Le Financial Times a révélé le 9 décembre l’existence d’une note non publique chinoise surnommée « 3, 5 ,2 ». Cette note date du printemps dernier. Elle vise à supprimer progressivement tous les ordinateurs et logiciels étrangers de l’administration de l’empire du Milieu.

Une décision prise en pleine guerre commerciale

La guerre commerciale entre les États-Unis et la Chine dure depuis bientôt deux ans. Cette guerre faite de pic de tensions et de désescalade a touché le secteur des télécommunications en mai 2019, lorsque Donald Trump a banni Huawei du territoire américain ainsi que l’entreprise ZTE.

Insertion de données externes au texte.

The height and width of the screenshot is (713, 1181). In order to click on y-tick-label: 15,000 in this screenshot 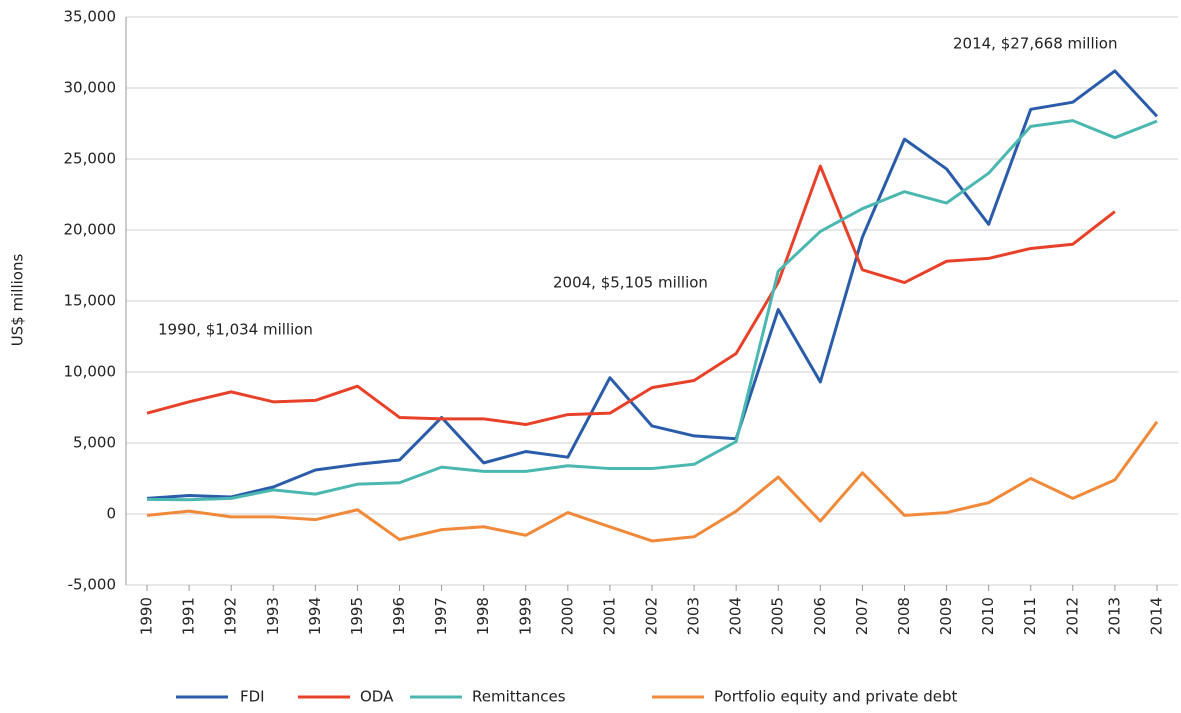, I will do `click(90, 301)`.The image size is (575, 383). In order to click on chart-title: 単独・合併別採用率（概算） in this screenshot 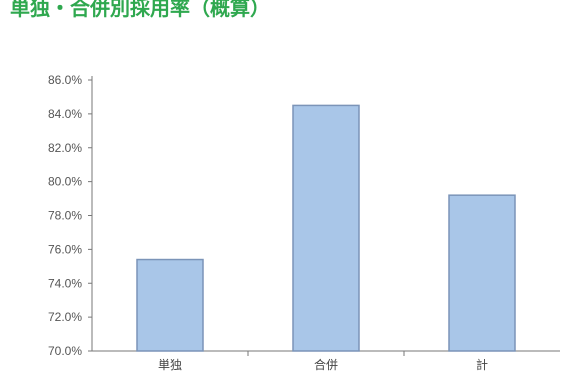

Quelques mois plus tard, le président américain avait décidé de se montrer plus souple. Cela n’a pas empêché certains dégâts : Huawei, qui n’a plus d’accès à Android, doit développer en urgence son propre OS HarmonyOS. En parallèle les réseaux 5G de Huawei et ZTE, accusés de faciliter l’espionnage chinois, vont peut-être être remplacés aux États-Unis

Dans ce contexte particulièrement trouble, la réponse chinoise ne s’est pas fait attendre. La note date approximativement de la même période que l’annonce des sanctions américaines contre Huawei. La directive chinoise prévoit la fin de l’utilisation de matériel étranger dans l’administration chinoise d’ici 2022. Elle émane directement du bureau central du Parti communiste chinois.

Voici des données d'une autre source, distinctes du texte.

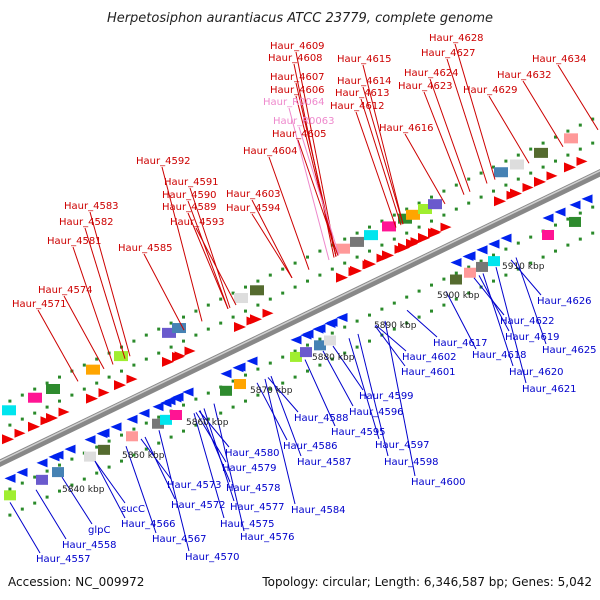  I want to click on gene-label: Haur_4625, so click(570, 350).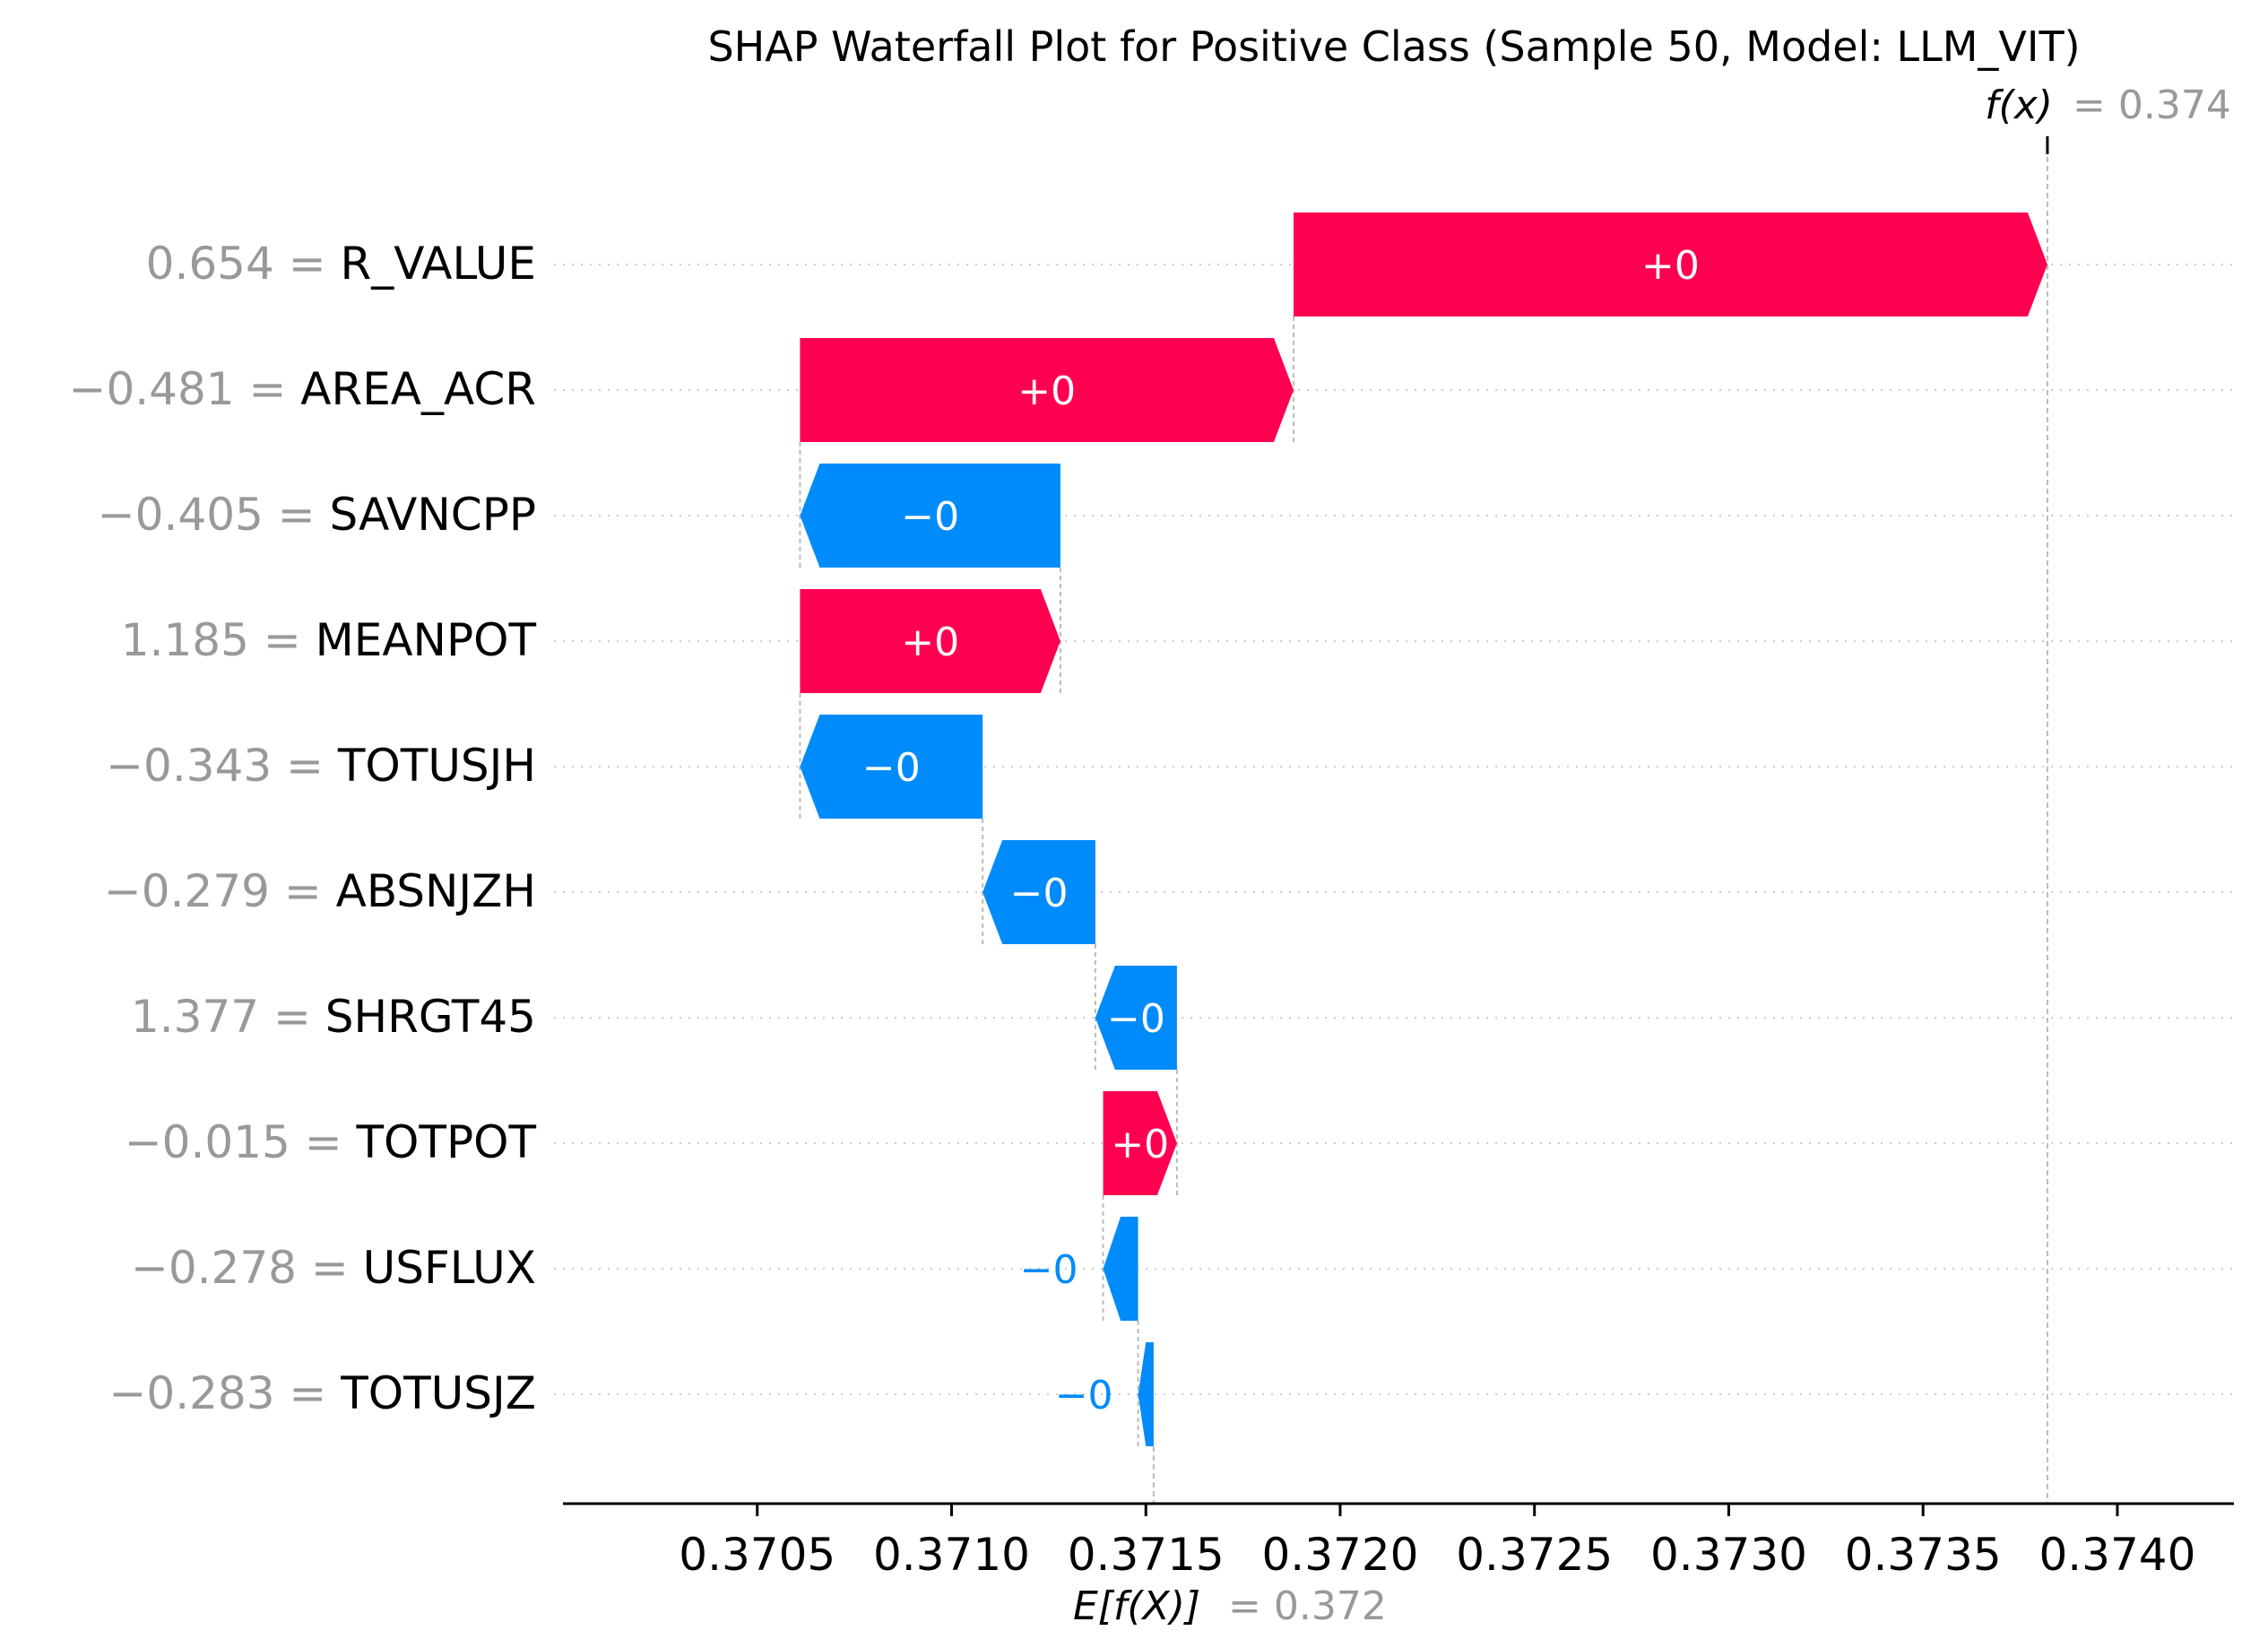 This screenshot has width=2268, height=1648. I want to click on feature-name: TOTUSJZ, so click(431, 1393).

Les entreprises ou les États-Unis ne sont pas clairement mentionnés. Toutefois les cibles semblent bel et bien américaines, HP, Dell et Microsoft en particulier.

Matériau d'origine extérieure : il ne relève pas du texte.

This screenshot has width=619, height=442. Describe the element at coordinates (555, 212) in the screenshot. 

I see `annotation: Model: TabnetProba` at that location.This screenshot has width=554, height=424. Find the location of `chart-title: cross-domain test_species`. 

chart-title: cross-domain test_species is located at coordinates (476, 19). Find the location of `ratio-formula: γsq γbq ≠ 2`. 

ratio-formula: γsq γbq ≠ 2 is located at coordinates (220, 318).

Le plan chinois vise à remplacer 30% de son matériel étranger en 2020, 50% en 2021 et les 20% restant en 2022, d’où son surnom 3, 5, 2. Selon le courtier China Securities, cité par le Financial Times ,cela concerne entre 20 et 30 millions d’unités informatiques à remplacer. Le marché chinois, public et privé, représente 150 milliards de revenus par an pour les acteurs américains.

Ce choix, qui vise clairement à réduire la dépendance de la Chine face aux États-Unis, est très ambitieux. En soi le remplacement des ordinateurs ne devrait pas être l’aspect le plus compliqué de cette transition. Le groupe Lenovo est le deuxième constructeur mondial depuis qu’il a racheté le secteur PC d’IBM en 2005.

Adopter uniquement des technologies locales, plus faciles à dire qu’à faire

Bien sûr Lenovo, comme toute multinationale moderne, a beau être chinois sur le papier ses appareils n’en contiennent pas moins des produits fabriqués hors de Chine. Parmi les composants délocalisés, des processeurs Intel et des disques durs Samsung.

Autre difficulté, et pas des moindres, la pauvreté chinoise en matière de système d’exploitation performant. Le kylin OS a du mal a rivalisé avec la version de Windows 10 spécifiquement développé par Microsoft pour le territoire chinois.

Cette note n’est pas nécessairement inédite de la part des autorités de l’empire du Milieu. En 2017 une loi ayant comme thématique la cybersécurité avait déjà pour objectif d’inciter les organismes gouvernementaux à utiliser une technologie « sûre et contrôlable ». La guerre commerciale entre la Chine et les États-Unis pourrait se transformer peu à peu en guerre froide numérique au fur et à mesure de l’édification de murs technologiques.